Friday, October 29, 2010

News from the Network, Vol. 3, No. 43

This morning Richard Foley sent us an article from the Christian Science Monitor, "Is the U.S. System Rigged for the Rich?" by David R. Francis. We have to pay attention to Richard on several counts. One, he's a railroader, and so were my grandfather and great-grandfather — almost a full century of service with the AT&SF, the Needles to Kingman run (and back again, of course). My grandfather and great-ditto, not Richard.  Two, he's a long-time CESJ supporter. Three, he's a railroader. Anyway, to answer the question raised by the article, "Yes. The U.S. system is rigged for the rich. For our own good, of course."

This injustice is based on a fundamental dogma of all three mainstream schools of economics, but especially the Keynesian. It is an assumption disproved by Dr. Harold G. Moulton, president of the Brookings Institution from 1916 to 1952, in his book, The Formation of Capital (1935). (Don't stop me if you've heard this. The more often we repeat it, the more chance that you will internalize it and pass it on to others — especially when opening doors.)

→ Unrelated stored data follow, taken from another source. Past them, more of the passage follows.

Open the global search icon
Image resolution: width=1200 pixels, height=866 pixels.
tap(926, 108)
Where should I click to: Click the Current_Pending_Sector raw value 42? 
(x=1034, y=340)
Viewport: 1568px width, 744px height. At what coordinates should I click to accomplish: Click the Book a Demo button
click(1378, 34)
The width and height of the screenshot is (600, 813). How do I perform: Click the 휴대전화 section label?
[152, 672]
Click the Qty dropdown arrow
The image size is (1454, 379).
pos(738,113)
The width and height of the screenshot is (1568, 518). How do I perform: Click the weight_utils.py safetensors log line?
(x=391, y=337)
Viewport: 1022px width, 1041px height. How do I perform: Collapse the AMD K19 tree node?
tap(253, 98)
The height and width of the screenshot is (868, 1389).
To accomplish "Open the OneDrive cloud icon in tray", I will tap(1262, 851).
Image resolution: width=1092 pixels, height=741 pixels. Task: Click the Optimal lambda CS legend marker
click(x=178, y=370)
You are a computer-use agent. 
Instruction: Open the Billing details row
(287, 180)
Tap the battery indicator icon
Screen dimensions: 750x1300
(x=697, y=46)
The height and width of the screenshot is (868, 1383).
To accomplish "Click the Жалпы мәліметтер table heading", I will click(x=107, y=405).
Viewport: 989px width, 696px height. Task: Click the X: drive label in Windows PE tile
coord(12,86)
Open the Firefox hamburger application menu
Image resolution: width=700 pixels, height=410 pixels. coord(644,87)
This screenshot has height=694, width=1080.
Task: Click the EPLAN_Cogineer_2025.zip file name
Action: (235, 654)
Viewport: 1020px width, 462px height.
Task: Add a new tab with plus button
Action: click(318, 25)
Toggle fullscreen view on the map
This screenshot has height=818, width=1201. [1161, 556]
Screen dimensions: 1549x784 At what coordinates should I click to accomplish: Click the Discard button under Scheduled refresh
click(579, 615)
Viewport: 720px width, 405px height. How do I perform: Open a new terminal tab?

The assumption that causes so much injustice is that new capital cannot be financed without first cutting consumption, accumulating money savings, and then investing. This requires a class of people who can afford to cut consumption: the rich — and the richer, the better, due to the high cost of advancing technology. Wage earners cannot afford to cut consumption, therefore (according to Keynes) should not own. Check it out. It's right there in the closing passages of Keynes's General Theory of Employment, Interest, and Money (1936).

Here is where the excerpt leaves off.